Adios to Lucius Walker Jr. in Harlem

by Bill Hackwell

Funeral service for Lucius Walker Jr., Covenant Baptist Church in Harlem, New York. Photo: Bill Hackwell

HAVANA TIMES, Sept. 18 — Funeral services for social crusader Reverend Lucius Walker Jr., 80, a longtime friend of Cuba, took place on Friday in the filled-to-capacity Covenant Baptist Church in Harlem.

Hundreds of people came from all over the country to pay tribute to this extraordinary fighter for the rights of poor and working people, and who was also a figure that stood firmly against many injustices committed by the US government abroad.

The cornerstone of his work over the last 20 years was his solidarity with Cuba practiced through the IFCO Pastors for Peace Cuba Friendshipment Caravans. There have been 21 US caravans to Cuba that have delivered more than 3,000 tons of humanitarian aid.

However, Walker´s rich history of struggle began during the civil rights movement, and it should also be noted that the Pastors for Peace organization has sent dozens of caravans to struggling, predominantly indigenous communities in Chiapas, Nicaragua and Honduras.

Lucius Walker Jr. in Seattle 1999. Photo: Bill Hackwell

Lucius’ body was in a simple pine casket surrounded by many large floral arrangements, including one from the Cuba Mission to the UN and one personally from Fidel Castro.

Those who came to bid farewell to him were a highly diverse group of different ages, races and religious beliefs.  Most had worked with Lucius on at least one of the Pastors for Peace projects, including many who directly took part in the caravans. The people who are the backbone of the caravans, the ones who drove the trucks and buses with aid, answered the phones, set up the meetings, those who carried bibles and bicycles with Lucius across the border on the first caravan, as well as the people who fasted with him to get computers and yellow school buses released to Cuba. Participants of every caravan were there at the church.

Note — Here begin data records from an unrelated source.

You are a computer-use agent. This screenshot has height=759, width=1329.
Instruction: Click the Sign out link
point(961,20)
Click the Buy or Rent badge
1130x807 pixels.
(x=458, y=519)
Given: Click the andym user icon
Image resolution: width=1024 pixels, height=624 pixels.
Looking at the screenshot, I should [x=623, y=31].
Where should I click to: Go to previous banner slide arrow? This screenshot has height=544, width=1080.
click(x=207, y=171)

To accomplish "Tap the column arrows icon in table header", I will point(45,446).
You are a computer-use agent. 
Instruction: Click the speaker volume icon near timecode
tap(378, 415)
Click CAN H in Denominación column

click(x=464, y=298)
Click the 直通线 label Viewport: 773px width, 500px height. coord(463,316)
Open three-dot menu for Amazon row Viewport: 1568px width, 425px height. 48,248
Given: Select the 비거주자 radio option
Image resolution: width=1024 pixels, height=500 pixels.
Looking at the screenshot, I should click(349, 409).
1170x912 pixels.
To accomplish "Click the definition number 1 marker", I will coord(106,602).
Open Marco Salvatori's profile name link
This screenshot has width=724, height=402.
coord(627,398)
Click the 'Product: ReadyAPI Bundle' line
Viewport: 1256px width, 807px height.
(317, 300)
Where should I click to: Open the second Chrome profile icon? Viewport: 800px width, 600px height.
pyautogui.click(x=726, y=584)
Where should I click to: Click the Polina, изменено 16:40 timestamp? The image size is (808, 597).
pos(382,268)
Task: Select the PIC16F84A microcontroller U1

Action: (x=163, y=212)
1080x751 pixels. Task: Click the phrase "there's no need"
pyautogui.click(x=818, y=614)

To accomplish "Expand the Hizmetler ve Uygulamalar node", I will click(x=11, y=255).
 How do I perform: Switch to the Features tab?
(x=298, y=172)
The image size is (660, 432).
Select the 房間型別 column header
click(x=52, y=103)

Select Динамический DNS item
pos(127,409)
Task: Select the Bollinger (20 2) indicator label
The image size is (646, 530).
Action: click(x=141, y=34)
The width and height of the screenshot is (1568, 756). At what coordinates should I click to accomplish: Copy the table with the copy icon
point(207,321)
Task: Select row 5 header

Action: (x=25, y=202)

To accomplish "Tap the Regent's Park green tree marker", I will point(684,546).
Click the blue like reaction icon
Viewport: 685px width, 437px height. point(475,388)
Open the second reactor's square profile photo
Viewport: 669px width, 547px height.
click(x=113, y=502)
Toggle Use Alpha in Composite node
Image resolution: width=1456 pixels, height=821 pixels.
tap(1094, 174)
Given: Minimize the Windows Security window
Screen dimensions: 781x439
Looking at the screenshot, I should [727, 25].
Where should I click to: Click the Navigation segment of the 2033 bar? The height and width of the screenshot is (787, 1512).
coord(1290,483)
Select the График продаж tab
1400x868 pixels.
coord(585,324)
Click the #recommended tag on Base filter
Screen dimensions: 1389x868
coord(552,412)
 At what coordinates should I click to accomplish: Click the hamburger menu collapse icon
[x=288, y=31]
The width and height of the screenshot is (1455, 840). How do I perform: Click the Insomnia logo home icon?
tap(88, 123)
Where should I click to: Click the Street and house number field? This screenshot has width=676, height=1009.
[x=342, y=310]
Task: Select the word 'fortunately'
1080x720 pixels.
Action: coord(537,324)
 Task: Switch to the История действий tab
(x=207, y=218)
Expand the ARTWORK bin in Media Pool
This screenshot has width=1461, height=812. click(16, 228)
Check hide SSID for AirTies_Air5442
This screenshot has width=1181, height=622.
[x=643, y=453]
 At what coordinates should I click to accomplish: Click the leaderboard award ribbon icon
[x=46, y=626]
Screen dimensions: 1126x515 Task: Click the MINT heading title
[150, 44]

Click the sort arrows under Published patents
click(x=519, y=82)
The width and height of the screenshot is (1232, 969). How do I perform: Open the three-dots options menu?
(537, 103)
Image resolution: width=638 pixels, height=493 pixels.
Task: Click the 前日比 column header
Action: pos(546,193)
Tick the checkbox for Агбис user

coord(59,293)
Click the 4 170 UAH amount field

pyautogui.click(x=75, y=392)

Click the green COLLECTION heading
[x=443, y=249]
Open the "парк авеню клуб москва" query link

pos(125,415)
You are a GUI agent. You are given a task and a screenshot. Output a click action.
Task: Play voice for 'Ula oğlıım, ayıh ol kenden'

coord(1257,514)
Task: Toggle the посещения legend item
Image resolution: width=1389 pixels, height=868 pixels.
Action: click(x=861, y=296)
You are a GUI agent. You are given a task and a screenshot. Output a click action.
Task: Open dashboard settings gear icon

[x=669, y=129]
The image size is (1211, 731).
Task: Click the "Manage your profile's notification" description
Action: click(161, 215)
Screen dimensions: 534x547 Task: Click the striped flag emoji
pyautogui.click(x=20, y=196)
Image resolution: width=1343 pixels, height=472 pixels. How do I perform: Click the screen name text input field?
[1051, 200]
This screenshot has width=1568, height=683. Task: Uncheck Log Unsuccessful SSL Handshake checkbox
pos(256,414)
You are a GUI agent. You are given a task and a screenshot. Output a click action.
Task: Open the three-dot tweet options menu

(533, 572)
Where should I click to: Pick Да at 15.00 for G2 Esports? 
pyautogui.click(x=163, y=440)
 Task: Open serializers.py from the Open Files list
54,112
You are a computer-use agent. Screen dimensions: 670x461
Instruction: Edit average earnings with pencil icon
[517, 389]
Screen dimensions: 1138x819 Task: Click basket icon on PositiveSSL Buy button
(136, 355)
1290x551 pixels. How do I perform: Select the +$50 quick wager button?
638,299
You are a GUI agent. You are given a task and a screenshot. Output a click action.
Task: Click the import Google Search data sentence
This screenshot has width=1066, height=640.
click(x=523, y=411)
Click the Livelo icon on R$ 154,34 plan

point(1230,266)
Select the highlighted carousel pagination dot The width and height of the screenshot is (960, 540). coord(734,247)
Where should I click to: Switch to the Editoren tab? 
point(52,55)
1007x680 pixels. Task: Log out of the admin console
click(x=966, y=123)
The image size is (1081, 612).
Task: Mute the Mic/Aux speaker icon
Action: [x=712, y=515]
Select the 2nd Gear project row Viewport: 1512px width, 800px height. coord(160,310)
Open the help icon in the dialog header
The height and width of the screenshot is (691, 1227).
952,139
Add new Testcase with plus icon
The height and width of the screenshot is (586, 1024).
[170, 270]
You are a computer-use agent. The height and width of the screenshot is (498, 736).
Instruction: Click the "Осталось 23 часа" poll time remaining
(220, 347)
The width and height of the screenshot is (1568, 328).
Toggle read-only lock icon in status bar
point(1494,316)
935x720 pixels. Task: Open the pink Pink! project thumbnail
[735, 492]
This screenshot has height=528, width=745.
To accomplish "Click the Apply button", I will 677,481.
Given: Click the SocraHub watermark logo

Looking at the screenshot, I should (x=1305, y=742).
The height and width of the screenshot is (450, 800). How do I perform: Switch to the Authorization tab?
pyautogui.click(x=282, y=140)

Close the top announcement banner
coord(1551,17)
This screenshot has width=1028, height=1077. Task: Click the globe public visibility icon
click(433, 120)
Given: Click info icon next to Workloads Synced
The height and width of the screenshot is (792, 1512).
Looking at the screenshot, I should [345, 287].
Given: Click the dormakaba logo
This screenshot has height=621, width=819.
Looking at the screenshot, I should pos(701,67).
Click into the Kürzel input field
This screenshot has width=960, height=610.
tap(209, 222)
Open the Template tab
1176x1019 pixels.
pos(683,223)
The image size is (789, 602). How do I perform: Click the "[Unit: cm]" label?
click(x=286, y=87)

A man who had cooked meals for the caravans for years in the border town of McCallen Texas flew in from Los Angeles was present as were scores of religious leaders from different faiths as well as the entire spectrum of people from the US progressive movement. And of course the entire IFCO / Pastors for Peace staff sat together in honor of their leader. Members of the congregation of the Salvation Baptist Church in Brooklyn, where Lucius preached every Sunday, also turned out in numbers.

Lucius Walker Jr. with the Pastors for Peace Caravan. Buffalo, NY in 1995. Photo: Bill Hackwell

For the past 10 years, a special project of Lucius has been to recruit and support students from low-income US communities to study at the Havana-based Latin American School of Medicine. Currently there are 125 students from the US enrolled and 47 have graduated.

Twenty of those graduates made their way to the funeral, including several who had just returned from working with Cuban medical teams in Haiti. They noted that Lucius had always urged them to be revolutionary doctors and to serve as active agents for social change.

Ofelia Ortega, a Presbyterian theologian and co-president of the World Council of Churches, spoke on behalf of the Cuban people, thanking the Walker family for being such essential supporters of Lucius’ for so many years in his tireless and passionate work on Cuba.

Lucius Walker Jr. at the office of the late Sen. Jesse Helms in 1995. Photo: Bill Hackwell

She delivered greetings from Raul and Fidel Castro, and especially from all the Cuban children who have enjoyed the benefits of the pastor´s peace caravans.  She compared him to Cuban national hero Jose Marti, who called upon people to wage a campaign of tenderness, which is what Lucius did in such an exemplary fashion.

Also present at the funeral service was Cuban Ambassador to the UN, Pedro Nuñez Mosquera; former US Attorney-General Ramsey Clark, New York City Councilman Charles Barron; the Nicaraguan Ambassador to the UN, Maria Eugenia Rubiales de Chamorro; Brian Becker, national coordinator of the ANSWER Coalition; Jane Franklin, a writer on Cuba affairs; and Alicia Jrapko, coordinator of the International Committee for the Freedom of the Cuban Five; as well as number of other personalities.